In a study of remedies for lower back pain, volunteer patients at a back clinic were randomly assigned to one of seven treatment conditions:
- OxyContin: A pain pill in the opiate family.
- Ibuprofin: A non-steroidal anti-inflammatory drug (Advil, Motrin)
- Acupuncture: The insertion and manipulation of thin needles into specific points on the body to relieve pain or for therapeutic purposes.
- Chiropractic: A form of therapy that includes manipulation of the spine, other joints and soft tissue.
- Stress management training based on thinking positive thoughts, a treatment that theoretically should not be effective. This is the non-drug control condition.
- Placebo: A sugar pill; patients were told that it was a pain killer with few side effects. This is the drug control condition.
- Waiting list control group: Patients were told that the clinic was overcrowded (true), and that they would be placed on a waiting list. This group received no treatment at all, not even a pretend treatment --- until the study was over, at which point they received the most effective treatment based on the results of the study. We'll call this the "No treatment" group.
The idea is that the effectiveness of the drug treatments could be measured relative to the drug control (placebo), while the effectiveness of the non-drug treatments could be measured relative to the non-drug control (stress reduction training). Placebo effects from both control condition can be can be assessed relative to no treatment at all (wait list control).
Degree of reported pain was measured by a questionnaire before treatment began, and again after six weeks. The response variable was Before-minus-After difference in reported pain, which will be called "improvement," or "effectiveness." Expected improvement refers to the true or "population" treatment means μ1 through μ7.
The following questions can be answered by testing whether one or more contrasts of treatment means are different from zero. For each question below, first state the null hypothesis in terms of μ1 through μ7, and then give the weights of the contrast or contrasts. For null hypotheses involving more than one contrast, make a table. There is one column in your table for each treatment mean, and one row for each contrast. See the lecture slides and Chapter 3 of the text for examples of this format.

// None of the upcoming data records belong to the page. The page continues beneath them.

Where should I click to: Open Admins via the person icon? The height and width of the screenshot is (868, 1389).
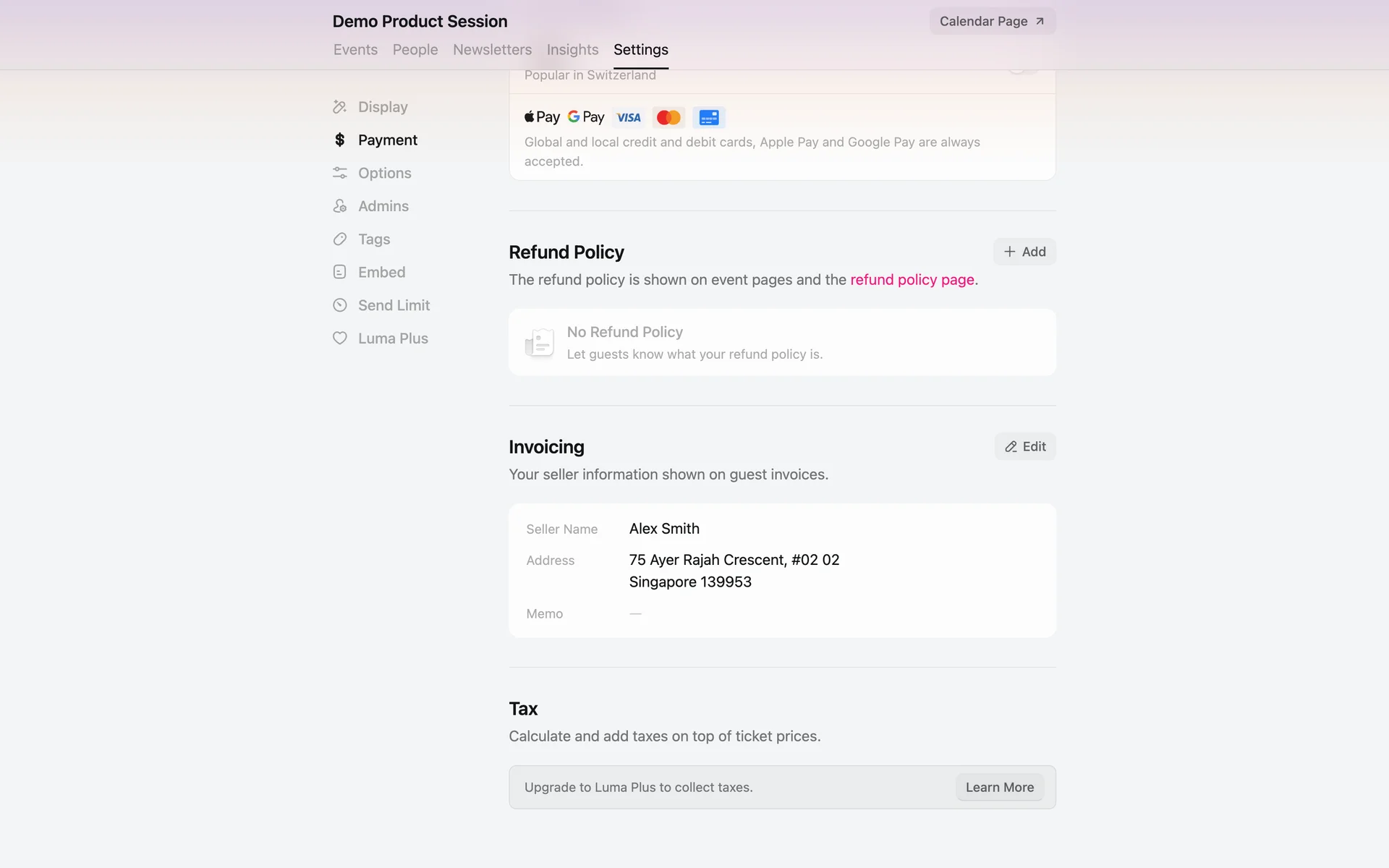tap(340, 206)

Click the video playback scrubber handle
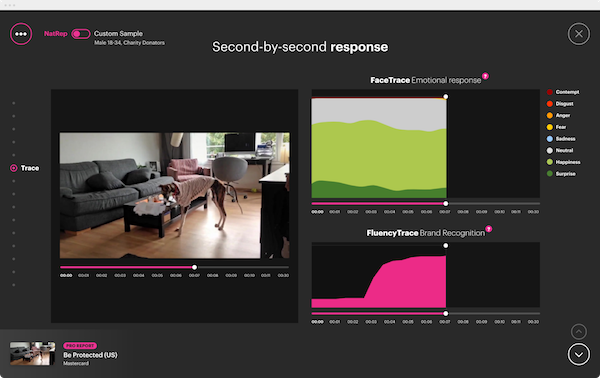pos(194,267)
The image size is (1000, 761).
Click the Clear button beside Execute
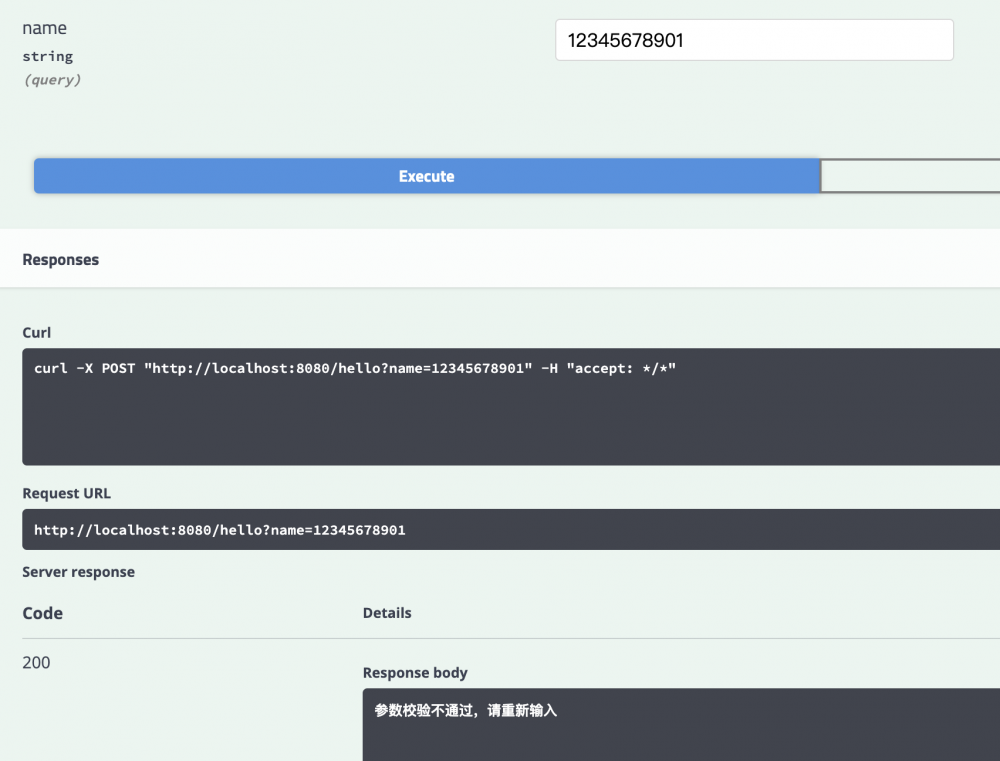coord(910,176)
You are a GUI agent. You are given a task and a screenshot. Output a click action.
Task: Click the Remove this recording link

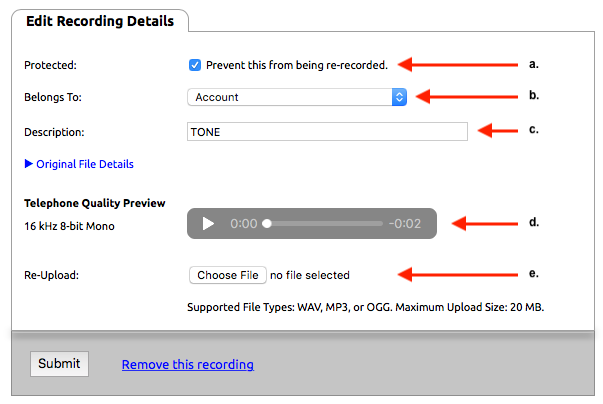click(x=187, y=365)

Note that some of these questions ask whether certain treatments are better than others, while other questions just ask about a difference in effectiveness. In some courses, this would be a signal to choose between a one-tailed and a two-tailed test. But here, we will always use non-directional tests.
- Does OxyContin work better than the placebo?
- Does Ibuprofin work better than the placebo?
- Do Chiropractic treatment and Stress reduction training differ in their effectiveness?
- Which results in more mean improvement, Acupuncture or Stress reduction training?
- Is the average expected improvement from the two drug therapies different from the expected improvement from the placebo?
- Does either drug therapy differ from the placebo in its effectiveness? (This involves 2 contrasts.)
- Does either non-drug therapy differ in effectiveness from Stress reduction training?
- Is the Placebo better than no treatment at all?
- Is Stress reduction training better than no treatment at all?
- Is the average expected effectiveness of the drug therapies different from the average expected effectiveness of the non-drug therapies?
- Do Stress reduction training and the Placebo differ in their effectiveness?
- Does either control condition (Drug or Non-Drug) differ from no treatment at all? This is a single test.
- Is treatment condition (the full explanatory variable) related to improvement?